Mauméjean brouille les pistes, sans pour autant s'abstenir de glisser quelques réponses, mais je n'en dirai pas plus.
Ganesha/Merrick ne suffit apparemment pas à tenir le roman puisque l'auteur ose faire du personnage une sorte de Sherlock Holmes macabre, qui va s'atteler à résoudre quatre meurtres (un pour chaque saison qui défile dans l'esprit de l'éléphant), qui se révèlent être quatre petites perles de macabre et de grandguignolesque. de l'originalité? le terme est faible tant le récit de
Mauméjean est dépaysant. Cet auteur fait montre d'un univers et d'une imagination hallucinante, et pour vous le témoignez, Ganesha m'a fait penser par sa marginalité à un Barker des meilleurs jours, tant il s'agit ici pour l'auteur d'entrainer son lecteur dans sa tête et ses tourmentes plutôt qu'en des lieux communs (des peurs "universelles"). Rien ne peut préparer un lecteur à un bouquin pareil, et j'ai envie de dire: tant mieux.
Mais il faut impérativement que je signale quelque chose d'absolument utile, avant de se lancer dans Ganesha. Ce bouquin est extrêmement, extrêmement exigeant. Ne vous laissez pas amadouer par ses quelques trois cents pages. Si la lecture est évidemment agréable et rapide, Ganesha est extrêmement éprouvant et complexe à suivre. Vous me direz, rien que le personnage de départ semble infiniment complexe, et vous n'auriez pas tort. Mais même dans le choix des enquêtes et la manière de les résoudre,
Mauméjean n'hésite pas à élever le récit haut, très haut, avec des complexités langagières, une intelligence du propos et une poésie juste somptueuse. Disons-le:
Xavier Mauméjean écrit merveilleusement bien. Son livre est un délice pour tout lecteur aventureux et amoureux de belles lettres. Mais voilà, je préfère prévenir car le choc peut être terriblement rude. On peut commencer le livre et croire que le prologue, merveille de poésie mais aussi de complexité, place la barre haut pour déstabiliser le lecteur. Mais c'est faux: tout le livre est du même niveau, et la seule chose qui change est l'accommodation du lecteur à cette exigence d'intelligence demandée par
Mauméjean pour accéder aux délices de son histoire.

» **LISTE DES LIGNES**:
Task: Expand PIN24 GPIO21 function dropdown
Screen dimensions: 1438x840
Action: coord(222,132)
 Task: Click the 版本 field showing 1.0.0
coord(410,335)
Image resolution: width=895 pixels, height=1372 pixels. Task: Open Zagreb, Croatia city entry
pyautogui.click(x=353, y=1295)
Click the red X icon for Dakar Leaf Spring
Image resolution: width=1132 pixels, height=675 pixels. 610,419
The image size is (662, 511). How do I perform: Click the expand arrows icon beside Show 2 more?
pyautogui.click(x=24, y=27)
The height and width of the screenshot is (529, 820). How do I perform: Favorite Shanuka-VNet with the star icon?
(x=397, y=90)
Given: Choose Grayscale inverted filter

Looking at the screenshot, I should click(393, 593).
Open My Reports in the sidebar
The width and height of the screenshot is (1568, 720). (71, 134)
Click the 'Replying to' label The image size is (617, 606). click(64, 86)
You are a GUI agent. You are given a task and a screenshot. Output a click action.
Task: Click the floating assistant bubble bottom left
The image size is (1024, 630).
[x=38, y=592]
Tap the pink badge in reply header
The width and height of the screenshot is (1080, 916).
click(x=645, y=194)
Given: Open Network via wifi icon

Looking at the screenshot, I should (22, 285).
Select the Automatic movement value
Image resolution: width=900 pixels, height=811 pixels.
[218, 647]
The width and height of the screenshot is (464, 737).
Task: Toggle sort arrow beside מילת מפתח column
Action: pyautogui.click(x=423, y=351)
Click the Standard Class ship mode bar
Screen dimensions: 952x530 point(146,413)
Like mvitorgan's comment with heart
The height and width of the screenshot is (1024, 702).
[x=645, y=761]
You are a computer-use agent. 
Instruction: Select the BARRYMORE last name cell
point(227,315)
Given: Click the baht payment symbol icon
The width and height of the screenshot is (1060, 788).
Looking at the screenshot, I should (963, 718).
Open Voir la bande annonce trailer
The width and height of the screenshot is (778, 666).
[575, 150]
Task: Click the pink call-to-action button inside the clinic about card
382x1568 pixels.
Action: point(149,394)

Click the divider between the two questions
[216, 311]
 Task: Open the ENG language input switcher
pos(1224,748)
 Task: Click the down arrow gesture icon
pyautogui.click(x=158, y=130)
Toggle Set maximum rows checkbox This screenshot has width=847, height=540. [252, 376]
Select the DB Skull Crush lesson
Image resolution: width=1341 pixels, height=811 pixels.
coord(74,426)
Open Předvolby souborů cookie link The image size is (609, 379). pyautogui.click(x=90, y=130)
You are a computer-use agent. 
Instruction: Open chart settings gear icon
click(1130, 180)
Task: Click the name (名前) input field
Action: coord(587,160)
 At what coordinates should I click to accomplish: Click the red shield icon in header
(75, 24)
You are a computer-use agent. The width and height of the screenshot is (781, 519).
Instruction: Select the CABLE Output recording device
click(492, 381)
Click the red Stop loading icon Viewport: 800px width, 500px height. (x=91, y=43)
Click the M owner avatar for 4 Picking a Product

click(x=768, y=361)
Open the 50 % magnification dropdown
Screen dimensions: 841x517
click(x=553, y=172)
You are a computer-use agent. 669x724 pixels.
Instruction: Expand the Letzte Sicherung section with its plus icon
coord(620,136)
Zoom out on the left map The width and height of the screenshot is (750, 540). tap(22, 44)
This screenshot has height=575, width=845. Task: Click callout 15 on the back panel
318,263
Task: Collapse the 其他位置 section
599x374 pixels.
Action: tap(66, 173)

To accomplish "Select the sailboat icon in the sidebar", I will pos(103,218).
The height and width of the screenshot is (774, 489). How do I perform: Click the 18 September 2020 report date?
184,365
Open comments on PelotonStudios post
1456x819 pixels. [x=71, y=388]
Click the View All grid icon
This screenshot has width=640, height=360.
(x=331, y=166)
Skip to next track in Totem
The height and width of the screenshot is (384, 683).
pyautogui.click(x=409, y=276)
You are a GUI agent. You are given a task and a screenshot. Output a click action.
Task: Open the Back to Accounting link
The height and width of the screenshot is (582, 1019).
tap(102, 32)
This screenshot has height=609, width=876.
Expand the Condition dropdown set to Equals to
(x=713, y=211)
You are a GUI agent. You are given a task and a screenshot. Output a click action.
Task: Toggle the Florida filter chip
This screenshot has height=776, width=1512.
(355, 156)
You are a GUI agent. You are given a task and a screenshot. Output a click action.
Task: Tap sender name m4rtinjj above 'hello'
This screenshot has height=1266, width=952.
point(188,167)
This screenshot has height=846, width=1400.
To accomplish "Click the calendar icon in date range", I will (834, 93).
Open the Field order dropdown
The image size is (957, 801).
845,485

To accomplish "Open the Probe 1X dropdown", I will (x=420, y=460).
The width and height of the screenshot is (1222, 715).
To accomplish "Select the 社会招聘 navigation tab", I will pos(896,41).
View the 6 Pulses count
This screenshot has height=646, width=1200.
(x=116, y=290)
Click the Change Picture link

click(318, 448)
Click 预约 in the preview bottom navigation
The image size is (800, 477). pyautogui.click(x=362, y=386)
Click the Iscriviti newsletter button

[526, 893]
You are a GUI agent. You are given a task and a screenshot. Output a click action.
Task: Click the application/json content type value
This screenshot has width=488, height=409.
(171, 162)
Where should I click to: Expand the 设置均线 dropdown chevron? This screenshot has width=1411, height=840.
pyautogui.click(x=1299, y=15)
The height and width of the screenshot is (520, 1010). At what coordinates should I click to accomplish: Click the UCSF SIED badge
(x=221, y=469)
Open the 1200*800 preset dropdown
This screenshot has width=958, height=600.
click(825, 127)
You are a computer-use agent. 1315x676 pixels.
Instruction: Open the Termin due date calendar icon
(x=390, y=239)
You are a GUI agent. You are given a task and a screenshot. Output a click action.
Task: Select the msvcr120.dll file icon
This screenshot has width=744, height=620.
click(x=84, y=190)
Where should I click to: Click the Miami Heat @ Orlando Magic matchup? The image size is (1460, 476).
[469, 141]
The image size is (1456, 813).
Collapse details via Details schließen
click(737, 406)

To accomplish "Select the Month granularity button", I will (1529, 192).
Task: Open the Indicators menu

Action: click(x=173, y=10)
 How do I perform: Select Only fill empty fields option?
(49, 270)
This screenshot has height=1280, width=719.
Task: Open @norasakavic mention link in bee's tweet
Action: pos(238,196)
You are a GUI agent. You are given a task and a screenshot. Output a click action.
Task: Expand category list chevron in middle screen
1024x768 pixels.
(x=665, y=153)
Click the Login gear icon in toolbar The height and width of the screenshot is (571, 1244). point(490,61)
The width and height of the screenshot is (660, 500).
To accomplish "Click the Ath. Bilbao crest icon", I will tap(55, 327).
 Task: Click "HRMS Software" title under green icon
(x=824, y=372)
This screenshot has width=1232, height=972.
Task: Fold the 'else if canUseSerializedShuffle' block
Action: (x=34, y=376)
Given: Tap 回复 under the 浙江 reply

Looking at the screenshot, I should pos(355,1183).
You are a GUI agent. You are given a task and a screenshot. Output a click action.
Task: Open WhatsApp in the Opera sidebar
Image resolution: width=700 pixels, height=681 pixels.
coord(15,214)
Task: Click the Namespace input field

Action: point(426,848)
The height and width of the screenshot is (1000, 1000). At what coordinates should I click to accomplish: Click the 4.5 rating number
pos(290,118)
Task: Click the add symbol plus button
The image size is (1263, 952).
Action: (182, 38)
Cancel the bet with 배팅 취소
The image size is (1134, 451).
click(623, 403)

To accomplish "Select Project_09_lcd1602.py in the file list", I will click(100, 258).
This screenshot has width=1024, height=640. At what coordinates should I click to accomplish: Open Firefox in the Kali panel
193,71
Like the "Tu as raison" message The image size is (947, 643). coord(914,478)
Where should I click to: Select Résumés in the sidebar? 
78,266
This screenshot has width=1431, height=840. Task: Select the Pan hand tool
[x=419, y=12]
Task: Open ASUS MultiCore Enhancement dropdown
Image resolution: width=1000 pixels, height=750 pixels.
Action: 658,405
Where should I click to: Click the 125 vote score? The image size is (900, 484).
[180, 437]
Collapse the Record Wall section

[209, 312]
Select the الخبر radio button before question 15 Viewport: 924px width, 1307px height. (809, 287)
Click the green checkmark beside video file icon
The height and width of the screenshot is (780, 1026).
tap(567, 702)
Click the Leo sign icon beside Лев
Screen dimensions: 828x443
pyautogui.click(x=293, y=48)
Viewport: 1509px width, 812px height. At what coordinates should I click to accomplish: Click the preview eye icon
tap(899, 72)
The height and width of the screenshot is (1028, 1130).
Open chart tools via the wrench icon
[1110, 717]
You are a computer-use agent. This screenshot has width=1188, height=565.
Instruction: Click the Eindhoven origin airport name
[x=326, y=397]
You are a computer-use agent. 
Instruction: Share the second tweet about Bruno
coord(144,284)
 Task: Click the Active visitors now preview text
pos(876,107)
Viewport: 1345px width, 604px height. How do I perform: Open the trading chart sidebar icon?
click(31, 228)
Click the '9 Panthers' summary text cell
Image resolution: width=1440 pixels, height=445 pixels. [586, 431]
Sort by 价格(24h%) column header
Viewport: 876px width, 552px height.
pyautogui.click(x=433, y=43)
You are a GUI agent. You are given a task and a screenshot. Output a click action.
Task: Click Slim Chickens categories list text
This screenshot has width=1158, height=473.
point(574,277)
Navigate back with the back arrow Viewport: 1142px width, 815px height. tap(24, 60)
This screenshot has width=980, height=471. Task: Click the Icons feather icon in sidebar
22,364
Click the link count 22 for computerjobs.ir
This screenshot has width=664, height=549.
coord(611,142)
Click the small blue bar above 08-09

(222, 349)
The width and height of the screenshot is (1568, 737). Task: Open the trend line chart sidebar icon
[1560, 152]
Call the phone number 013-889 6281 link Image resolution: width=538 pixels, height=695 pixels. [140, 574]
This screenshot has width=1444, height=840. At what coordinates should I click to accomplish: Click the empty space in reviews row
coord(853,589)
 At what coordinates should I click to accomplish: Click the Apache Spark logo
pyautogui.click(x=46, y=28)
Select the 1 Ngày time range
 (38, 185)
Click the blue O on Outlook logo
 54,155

» **TÂCHE À RÉALISER**:
Recopiez mot pour mot le passage de la critique de Ganesha qui va de « Ganesha/Merrick ne suffit » à « dire: tant mieux. ».

» **CORRIGÉ**:
Ganesha/Merrick ne suffit apparemment pas à tenir le roman puisque l'auteur ose faire du personnage une sorte de Sherlock Holmes macabre, qui va s'atteler à résoudre quatre meurtres (un pour chaque saison qui défile dans l'esprit de l'éléphant), qui se révèlent être quatre petites perles de macabre et de grandguignolesque. de l'originalité? le terme est faible tant le récit de
Mauméjean est dépaysant. Cet auteur fait montre d'un univers et d'une imagination hallucinante, et pour vous le témoignez, Ganesha m'a fait penser par sa marginalité à un Barker des meilleurs jours, tant il s'agit ici pour l'auteur d'entrainer son lecteur dans sa tête et ses tourmentes plutôt qu'en des lieux communs (des peurs "universelles"). Rien ne peut préparer un lecteur à un bouquin pareil, et j'ai envie de dire: tant mieux.